Even the Blackfin, which has 400MHz cores, only specs a 100MHz Timer clock.
TI's RAM based Delfino specs 300MHz, but is less clear on Timer/Capture speed.
If you can measure the difference period to an accuracy of 8 / 8*10^7 then you are effectively measuring the input frequencies to a precision of 1 part in 2*10^10 - how much more do you want?
The Art of Electronics chapter 15 has a section called "Period (reciprocal counting)" that describes how in principal to measure a 1MHz frequency to 1 part in 10^12 in 1 second - you need analog signals, a linear mixer, and very good S/N ratio. It also says that 1 part in 10^10 is more likely to be the practical limit - you are there already!
Bean is looking to not leave precision on the table.
He is looking for parts per billion, but at 100Hz update rates.
1ppb at 10MHz is 2ppm at 5000Hz, so the 2ppm precision point is 20ns resolve in a 10ms window.
If Bean can avoid the 100ns quanta effects (from what sounds like a D-FF mixer ), then he can chase fractional ppb.
A prop can resolve to 10ns, and if the jitter is << 10ns, then perhaps with multiple timers and a magic delay line, you could vernier to 1-2ns 10ns on 200us is 1:20,000, or in voltage domain, 165uV sawtooth, or 330uV triangle.
To chase 66uv for 2ns is sounding perhaps doable, but would need second order filters, and differential. (2ns is 0.1ppb/10ms or equal to that 10^12/second),
10ms is 50 cycles, so even a moderate Q bandpass would help integrate the energy - an advantage here, is you are not looking for wide capture.
An ADC capture would allow a software bandpass + Zero cross derive.
We are not sure how much noise in in the sources, but they are the lowest noise source we could muster.
Bean
If you can easily change to 100Hz, and that bandwidth is ok, then you should be better than 1ppb in the time domain ?
1-(10e6+.01)/10e6 = -1.0e-9 ie .01Hz at 10Mhz is 1ppb
1-(100+.01)/100 = -1.0e-4 or in time ans*10m = -1.0e-6, so 1us is 1ppb via that 100Hz beat. 1:10,000 as a ratio.

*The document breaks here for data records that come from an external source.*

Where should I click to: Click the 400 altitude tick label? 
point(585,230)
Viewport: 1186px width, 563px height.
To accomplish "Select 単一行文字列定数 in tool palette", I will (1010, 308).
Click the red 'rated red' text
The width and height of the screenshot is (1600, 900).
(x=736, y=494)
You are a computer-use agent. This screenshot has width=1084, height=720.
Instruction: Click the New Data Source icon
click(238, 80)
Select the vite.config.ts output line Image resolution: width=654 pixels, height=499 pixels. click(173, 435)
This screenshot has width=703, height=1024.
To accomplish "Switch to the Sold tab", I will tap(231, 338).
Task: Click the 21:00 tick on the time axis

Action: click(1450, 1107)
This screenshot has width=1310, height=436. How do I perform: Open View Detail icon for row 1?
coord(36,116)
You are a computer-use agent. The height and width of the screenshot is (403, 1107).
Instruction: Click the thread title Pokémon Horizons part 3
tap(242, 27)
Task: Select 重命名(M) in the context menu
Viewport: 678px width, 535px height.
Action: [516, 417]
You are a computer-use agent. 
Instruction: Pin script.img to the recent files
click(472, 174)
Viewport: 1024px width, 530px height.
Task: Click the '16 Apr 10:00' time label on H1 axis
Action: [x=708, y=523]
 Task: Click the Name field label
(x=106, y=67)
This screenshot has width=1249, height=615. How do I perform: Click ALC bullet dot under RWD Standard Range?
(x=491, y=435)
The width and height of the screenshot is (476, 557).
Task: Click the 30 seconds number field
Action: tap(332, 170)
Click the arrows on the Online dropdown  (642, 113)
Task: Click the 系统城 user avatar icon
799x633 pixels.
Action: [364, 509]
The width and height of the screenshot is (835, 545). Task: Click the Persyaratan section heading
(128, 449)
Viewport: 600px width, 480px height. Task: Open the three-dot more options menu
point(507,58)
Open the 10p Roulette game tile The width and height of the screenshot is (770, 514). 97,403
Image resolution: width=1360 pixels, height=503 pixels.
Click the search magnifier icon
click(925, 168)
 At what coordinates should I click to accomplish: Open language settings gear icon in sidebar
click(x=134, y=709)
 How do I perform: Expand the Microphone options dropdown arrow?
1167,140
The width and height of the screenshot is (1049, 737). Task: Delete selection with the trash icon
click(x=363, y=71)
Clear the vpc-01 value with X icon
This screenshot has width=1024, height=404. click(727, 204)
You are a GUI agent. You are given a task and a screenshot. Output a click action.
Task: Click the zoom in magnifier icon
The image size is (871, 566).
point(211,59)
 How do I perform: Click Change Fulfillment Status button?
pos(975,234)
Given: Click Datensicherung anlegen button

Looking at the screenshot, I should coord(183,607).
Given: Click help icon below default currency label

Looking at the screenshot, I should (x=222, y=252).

You could also re-check the D-FF mixer, with lower offset, it can update in 100ns, but the phase advance at 100Hz is now a rather small sounding 1ps/cycle (!), you could check that to see the aperture + jitter effect, and if you see multiple edges on the 100Hz.
It does give you a good way to measure aperture+jitter
Perhaps ~1KHz would be a better balance for D-FF, uses the 100ns update for 1ppb, but now moves a better sounding 10ps/cycle.
I wonder if something like a ECL D-FF, would be a better sampler ?
http://www.onsemi.com/PowerSolutions/product.do?id=NB4L52
http://www.onsemi.com/PowerSolutions/product.do?id=NBSG53A
- but we are now getting more expensive and esoteric than a XOR + Good filter.
The PECL was nice because it could go up to 1GHz, but it was not as good as the XOR plus the current was MUCH higher.
Bean
Micrel also has a ripple counter you can clock over 1GHz sy10-100e137. For yet more precision, it might also be fun to try ACAM's Time-To-Digital-Converters. Still, with an overclocked propeller as a base, using a tapped delay line and 6 counters/ 3 cogs you should be able to reach a 900MHz or greater equivalent count rate without needing a custom PCB. (nine about one foot sections of coax should work well for the delay line.)